Goal of the exercise:
Give the data again exactly, stopping after the "Click the undo" line.

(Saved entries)
◇ ◇ ◇
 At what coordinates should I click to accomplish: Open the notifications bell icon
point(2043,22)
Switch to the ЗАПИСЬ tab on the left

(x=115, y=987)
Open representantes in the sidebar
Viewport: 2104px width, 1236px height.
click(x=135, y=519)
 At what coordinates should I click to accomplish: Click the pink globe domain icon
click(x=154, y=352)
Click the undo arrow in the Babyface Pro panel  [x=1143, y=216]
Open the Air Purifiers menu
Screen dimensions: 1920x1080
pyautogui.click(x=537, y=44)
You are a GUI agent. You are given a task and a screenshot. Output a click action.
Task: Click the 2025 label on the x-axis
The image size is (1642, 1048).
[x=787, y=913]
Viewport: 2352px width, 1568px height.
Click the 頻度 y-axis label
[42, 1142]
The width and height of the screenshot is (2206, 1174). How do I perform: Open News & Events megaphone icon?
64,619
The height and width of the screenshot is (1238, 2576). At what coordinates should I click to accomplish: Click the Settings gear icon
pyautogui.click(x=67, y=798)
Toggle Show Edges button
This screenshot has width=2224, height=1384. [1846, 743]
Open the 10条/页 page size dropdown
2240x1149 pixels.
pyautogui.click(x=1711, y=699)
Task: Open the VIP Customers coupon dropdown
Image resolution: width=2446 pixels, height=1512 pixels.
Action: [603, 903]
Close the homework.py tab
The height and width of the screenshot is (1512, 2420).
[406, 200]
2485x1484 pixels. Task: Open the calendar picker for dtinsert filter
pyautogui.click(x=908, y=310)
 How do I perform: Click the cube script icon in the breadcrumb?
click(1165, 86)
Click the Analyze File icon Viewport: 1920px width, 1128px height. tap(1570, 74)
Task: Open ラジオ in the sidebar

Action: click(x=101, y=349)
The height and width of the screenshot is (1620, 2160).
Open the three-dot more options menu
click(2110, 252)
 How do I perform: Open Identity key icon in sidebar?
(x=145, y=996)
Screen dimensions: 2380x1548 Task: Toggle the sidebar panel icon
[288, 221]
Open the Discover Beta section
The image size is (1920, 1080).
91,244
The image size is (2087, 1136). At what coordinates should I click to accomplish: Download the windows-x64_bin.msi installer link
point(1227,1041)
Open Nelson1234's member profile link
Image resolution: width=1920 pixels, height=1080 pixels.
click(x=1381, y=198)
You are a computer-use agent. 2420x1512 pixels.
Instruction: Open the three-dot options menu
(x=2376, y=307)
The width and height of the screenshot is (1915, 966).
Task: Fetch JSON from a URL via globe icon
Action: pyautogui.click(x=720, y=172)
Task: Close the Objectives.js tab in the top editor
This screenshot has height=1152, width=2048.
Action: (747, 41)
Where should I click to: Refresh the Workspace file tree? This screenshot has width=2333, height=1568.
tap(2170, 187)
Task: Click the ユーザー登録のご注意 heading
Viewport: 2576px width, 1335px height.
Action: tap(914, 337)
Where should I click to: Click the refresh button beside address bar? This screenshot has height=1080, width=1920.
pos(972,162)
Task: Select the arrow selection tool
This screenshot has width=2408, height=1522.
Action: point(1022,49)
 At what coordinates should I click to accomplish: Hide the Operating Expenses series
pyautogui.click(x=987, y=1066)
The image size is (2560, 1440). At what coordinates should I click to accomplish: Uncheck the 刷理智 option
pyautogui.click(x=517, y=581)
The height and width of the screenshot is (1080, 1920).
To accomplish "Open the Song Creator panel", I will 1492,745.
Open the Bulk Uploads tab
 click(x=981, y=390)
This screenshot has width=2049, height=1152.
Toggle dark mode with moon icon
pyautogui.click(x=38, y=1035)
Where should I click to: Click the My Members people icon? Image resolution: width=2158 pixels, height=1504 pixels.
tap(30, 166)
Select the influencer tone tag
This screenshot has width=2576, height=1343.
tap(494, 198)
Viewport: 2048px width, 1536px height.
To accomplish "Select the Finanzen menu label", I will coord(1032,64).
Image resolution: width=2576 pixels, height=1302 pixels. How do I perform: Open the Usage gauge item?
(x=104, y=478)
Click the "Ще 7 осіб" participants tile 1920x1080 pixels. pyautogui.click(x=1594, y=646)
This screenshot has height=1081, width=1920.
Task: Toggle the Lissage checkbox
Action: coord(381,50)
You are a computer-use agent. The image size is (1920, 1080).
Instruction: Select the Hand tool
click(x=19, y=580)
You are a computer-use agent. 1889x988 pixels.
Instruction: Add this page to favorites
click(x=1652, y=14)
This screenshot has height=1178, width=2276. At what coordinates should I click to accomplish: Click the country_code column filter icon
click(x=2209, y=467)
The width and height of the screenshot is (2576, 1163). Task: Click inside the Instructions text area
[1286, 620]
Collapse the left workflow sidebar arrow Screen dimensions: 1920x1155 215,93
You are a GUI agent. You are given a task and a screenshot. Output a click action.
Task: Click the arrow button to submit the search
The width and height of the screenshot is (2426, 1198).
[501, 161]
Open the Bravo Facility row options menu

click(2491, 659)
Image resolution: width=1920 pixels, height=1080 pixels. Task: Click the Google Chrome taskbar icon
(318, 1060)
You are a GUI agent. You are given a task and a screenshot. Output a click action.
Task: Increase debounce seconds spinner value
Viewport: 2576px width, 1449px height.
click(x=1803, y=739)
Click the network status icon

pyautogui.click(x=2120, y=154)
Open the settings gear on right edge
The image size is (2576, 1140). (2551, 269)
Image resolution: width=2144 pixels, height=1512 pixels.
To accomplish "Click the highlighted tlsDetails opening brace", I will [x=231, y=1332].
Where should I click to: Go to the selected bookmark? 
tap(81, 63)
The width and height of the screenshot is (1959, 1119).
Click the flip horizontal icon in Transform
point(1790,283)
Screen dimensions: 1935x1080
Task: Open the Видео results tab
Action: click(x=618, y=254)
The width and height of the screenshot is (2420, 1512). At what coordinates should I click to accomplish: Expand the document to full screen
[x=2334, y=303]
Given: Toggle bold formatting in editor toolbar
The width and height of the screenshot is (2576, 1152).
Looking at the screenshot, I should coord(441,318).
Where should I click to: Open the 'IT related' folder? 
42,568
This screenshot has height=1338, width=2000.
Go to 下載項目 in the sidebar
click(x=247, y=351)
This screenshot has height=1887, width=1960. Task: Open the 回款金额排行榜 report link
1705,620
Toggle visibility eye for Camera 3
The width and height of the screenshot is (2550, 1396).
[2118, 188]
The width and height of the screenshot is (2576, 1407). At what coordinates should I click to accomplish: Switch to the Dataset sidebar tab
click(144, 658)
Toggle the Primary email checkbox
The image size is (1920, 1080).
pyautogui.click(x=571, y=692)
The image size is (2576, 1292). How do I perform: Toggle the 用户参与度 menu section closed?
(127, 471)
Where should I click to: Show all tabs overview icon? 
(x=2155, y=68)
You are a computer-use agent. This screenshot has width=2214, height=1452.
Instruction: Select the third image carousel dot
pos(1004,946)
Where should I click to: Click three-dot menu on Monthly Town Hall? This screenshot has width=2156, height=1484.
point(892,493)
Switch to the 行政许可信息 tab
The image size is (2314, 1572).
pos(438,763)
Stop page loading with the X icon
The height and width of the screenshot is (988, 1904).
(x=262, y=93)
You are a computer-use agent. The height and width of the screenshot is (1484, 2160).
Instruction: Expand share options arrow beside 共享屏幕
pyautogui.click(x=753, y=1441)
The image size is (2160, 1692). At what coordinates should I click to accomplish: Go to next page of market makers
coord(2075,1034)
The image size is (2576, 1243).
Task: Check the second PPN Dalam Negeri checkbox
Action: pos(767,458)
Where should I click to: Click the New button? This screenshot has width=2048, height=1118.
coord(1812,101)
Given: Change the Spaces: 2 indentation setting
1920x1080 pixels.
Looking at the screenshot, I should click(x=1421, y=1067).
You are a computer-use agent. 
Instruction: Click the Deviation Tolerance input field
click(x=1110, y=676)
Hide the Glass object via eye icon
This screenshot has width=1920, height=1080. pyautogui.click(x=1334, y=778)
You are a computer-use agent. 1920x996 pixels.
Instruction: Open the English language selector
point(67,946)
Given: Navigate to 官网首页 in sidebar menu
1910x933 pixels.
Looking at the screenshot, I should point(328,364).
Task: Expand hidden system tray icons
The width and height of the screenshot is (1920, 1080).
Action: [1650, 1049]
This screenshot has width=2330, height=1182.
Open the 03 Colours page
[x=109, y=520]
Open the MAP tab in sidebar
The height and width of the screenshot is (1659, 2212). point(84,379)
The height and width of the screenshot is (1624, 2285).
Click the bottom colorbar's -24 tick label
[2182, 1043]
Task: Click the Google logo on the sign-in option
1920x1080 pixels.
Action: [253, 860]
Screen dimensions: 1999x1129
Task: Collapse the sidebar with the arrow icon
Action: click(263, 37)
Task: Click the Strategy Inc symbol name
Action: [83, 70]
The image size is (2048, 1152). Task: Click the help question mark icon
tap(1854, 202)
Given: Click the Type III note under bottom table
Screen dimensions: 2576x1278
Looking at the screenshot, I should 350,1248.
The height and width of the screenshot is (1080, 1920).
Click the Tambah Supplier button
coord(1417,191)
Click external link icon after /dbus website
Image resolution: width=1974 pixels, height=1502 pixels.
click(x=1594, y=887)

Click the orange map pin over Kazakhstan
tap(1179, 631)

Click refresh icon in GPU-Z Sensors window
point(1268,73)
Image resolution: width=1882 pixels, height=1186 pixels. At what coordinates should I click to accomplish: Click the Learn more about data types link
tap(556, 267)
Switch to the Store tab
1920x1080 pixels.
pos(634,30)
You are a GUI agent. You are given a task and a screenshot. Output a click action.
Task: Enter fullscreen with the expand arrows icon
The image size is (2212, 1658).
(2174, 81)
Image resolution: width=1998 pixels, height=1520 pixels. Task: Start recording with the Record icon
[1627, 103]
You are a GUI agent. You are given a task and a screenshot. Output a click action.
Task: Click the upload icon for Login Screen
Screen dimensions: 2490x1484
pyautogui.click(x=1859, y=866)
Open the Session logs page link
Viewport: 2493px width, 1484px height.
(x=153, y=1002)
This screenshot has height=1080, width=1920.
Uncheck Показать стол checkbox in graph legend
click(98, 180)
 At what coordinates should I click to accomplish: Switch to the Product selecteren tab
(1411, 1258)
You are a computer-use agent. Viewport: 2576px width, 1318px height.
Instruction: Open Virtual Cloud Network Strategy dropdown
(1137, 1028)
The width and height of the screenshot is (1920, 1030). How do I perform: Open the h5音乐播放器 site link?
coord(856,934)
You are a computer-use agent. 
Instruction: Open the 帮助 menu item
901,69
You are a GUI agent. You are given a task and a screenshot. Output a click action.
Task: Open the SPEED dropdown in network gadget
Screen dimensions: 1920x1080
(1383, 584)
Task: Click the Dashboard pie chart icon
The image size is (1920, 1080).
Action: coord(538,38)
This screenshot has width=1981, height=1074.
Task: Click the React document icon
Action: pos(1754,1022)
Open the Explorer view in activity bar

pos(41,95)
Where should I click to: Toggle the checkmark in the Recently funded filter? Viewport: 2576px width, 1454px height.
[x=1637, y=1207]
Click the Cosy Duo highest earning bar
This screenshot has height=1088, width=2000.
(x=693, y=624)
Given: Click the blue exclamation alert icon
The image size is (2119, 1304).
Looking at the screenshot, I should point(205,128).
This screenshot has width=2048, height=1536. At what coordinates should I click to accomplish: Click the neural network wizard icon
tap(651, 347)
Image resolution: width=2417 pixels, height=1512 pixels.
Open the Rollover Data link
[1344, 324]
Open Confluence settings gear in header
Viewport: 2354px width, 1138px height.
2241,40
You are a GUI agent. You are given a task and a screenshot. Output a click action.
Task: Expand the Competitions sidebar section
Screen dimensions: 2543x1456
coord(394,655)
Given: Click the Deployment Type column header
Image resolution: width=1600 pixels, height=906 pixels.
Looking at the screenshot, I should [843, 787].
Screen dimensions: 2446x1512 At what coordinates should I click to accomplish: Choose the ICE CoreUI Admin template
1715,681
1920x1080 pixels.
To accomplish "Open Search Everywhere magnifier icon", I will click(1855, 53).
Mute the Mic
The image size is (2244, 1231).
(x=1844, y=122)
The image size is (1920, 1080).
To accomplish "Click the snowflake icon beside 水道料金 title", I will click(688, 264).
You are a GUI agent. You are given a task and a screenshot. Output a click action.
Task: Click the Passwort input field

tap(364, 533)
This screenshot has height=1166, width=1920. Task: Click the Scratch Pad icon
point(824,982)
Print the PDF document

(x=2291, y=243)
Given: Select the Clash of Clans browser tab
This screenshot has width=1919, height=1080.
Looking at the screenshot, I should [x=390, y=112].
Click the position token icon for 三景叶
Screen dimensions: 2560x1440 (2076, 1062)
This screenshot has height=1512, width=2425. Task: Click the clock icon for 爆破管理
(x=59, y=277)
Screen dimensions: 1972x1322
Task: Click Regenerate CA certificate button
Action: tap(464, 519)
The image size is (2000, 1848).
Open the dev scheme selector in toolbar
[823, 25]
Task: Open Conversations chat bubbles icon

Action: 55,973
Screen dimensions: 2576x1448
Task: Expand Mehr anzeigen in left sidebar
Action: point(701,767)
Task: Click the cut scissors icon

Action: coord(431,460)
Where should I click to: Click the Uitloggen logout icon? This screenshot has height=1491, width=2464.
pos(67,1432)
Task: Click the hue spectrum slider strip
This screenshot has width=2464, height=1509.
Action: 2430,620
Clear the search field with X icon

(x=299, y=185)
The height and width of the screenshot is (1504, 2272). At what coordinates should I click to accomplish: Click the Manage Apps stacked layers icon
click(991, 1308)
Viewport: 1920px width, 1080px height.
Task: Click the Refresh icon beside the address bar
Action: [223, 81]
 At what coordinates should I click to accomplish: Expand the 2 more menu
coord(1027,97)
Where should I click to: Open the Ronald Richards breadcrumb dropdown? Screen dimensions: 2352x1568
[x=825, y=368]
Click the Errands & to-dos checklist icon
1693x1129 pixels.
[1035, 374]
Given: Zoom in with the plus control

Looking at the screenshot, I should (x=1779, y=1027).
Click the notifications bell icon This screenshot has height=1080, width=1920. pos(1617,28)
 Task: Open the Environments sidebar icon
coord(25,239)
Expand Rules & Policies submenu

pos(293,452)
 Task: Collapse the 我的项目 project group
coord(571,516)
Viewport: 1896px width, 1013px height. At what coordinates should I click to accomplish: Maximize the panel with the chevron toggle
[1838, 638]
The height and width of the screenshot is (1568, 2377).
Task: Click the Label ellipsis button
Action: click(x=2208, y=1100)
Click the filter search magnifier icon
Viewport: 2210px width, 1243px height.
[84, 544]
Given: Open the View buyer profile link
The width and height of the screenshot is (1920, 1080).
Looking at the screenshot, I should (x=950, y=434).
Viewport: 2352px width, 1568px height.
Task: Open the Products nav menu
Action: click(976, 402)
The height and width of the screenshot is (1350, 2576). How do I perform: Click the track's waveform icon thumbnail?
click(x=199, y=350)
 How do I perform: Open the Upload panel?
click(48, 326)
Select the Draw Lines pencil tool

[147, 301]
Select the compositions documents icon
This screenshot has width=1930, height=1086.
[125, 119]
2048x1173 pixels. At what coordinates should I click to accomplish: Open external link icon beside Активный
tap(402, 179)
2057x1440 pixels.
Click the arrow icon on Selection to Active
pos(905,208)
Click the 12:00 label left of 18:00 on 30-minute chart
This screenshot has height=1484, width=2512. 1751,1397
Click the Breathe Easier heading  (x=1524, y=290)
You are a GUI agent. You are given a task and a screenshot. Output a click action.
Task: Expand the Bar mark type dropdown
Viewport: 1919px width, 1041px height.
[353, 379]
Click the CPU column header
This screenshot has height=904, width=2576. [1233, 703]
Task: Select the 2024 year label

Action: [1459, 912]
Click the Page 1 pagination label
◇ ◇ ◇
Finished task:
 At what coordinates should I click to accomplish: Open the notifications bell icon
point(2043,22)
Switch to the ЗАПИСЬ tab on the left

(x=115, y=987)
Open representantes in the sidebar
Viewport: 2104px width, 1236px height.
click(x=135, y=519)
 At what coordinates should I click to accomplish: Click the pink globe domain icon
click(x=154, y=352)
Click the undo arrow in the Babyface Pro panel  [x=1143, y=216]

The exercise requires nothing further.